Tag Archives: killed

Guy Hawks Day

Remember, remember the 5th of November.

My most excellent fine rooster was killed this morning, presumably by a hawk.

I presume a hawk because I witnessed, in the woods just a few meters from our door, a big hawk attempt to grab a chicken.  The undergrowth was dense, the hawk fumbled her and the hen got away.   She sprinted into the woods screaming and the hawk flew up into a low branch where it stared coolly at me until I started shouting at it.

Oddly, I didn’t hear the rooster.  The silence was strange, and all the hens had hidden themselves.  A bit later, I still couldn’t find any hens, until I was collecting eggs and was shocked to find seven hens huddled in the coop, middle of the morning.

At the end of the day when I came home, the hens were still completely weirded out, extremely subdued (most just hunkered on the ground) and not eating.  To anthropomorphize, I would say they were distraught.  Only the leghorns were behaving normally, scratching and pecking.  They had only known him a few days.

I knew then the rooster was gone, and in a clearing a fair distance away I eventually found a tiny bit of him – a clean breastbone with the bones of one wing attached.  There were barely even enough feathers to identify – he was almost completely consumed.   He was a big bird, he was a feast for someone.

It’s sad to lose him, he was an excellent rooster.  He was at least five years old, and didn’t have any plume feathers left in his tail, but he was still very handsome and what really matters: he cared for the hens surpassingy well. He was definitely appreciated his whole time with us.

He did his job right to the bitter end, saving all of the hens.

 

Eulogy for a dog

I have to just go ahead and post this…(this has sucked the life out of June/July)…

I wrote this the last day of May (but didn’t get round to posting it), after our best friend had been missing six weeks. As we were to learn later, May 31 was shortly after he would have actually died.  The awful circumstances of his death were far worse than I had imagined….(explained end of post).

Eulogy to the most beautiful Dog

I’m beginning to accept that he is gone for good.  Dead, somehow, somewhere.  Not just lost, misplaced, but lost, gone.

Devastating doesn’t really cover it.
It’s a terrible loss; he’s missing, everywhere, everything I do, since I used to do everything with him.
I haven’t really yet felt any grief.
I get to keep thinking, “but he’s so beautiful and friendly, maybe he’s ingratiated himself into someone else’s life and he’s fine.
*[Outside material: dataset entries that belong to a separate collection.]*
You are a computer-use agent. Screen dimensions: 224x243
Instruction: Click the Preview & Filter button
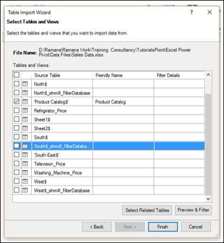click(193, 210)
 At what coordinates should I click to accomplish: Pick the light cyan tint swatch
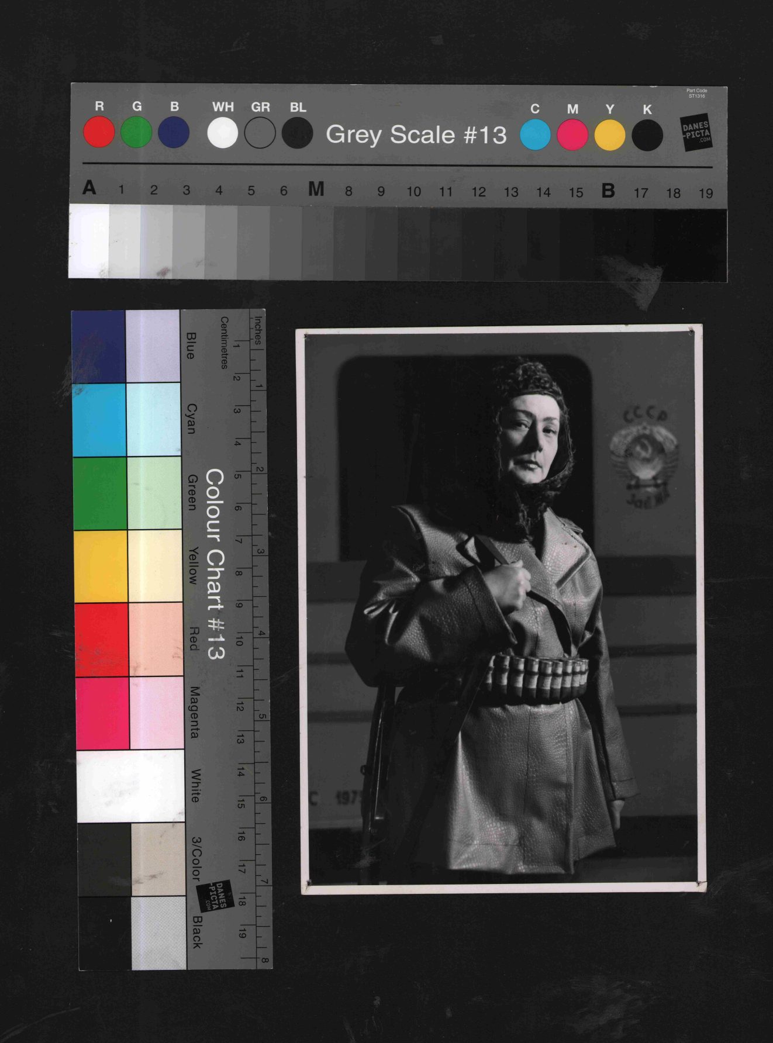tap(153, 419)
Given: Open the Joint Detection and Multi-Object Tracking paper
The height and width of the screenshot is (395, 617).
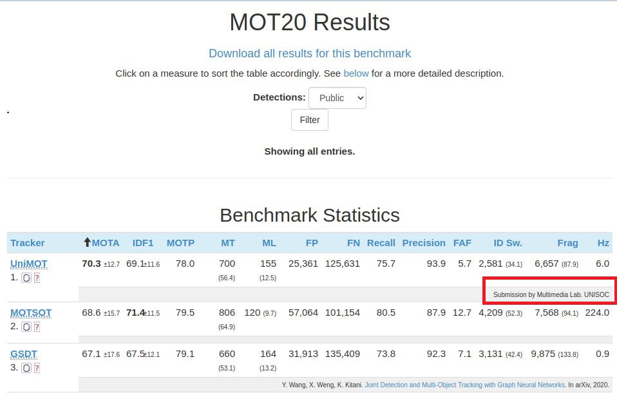Looking at the screenshot, I should [x=465, y=385].
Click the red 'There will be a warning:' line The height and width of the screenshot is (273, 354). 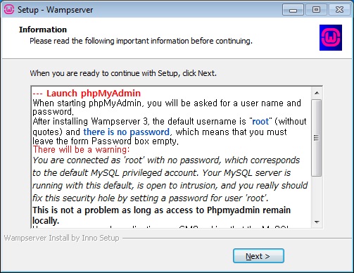[81, 150]
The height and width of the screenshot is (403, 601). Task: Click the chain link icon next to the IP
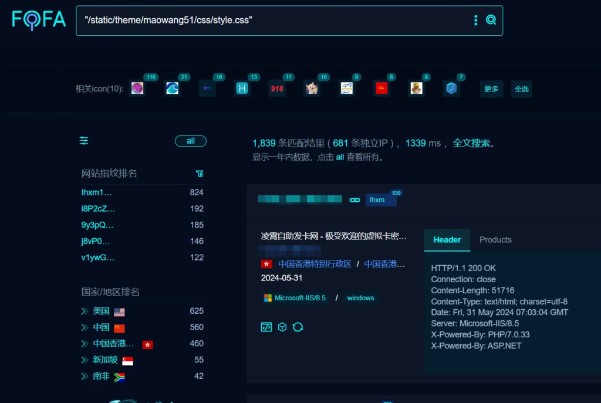click(354, 199)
Someday he’ll escape and come back, or not.”  I want to believe that he’s fine, moving on to another phase of life that is hopefully comfortable for him.

So far his dog’s life was a hard, difficult life, thrice rescued/rejected as unmanageable, and  we did a good job with him, slowly. He was such a mental case at first that the first several, miserable (why did you want a dog?) months were just managing and controlling him, to establish his place as a dog.  At the end, it was getting interesting, once we were mutually attached and he was content and secure in his place, teachable and proud of learning.   We had come to a really good place with him.  He earned some trust by being obedient and predictable, and he was much much calmer.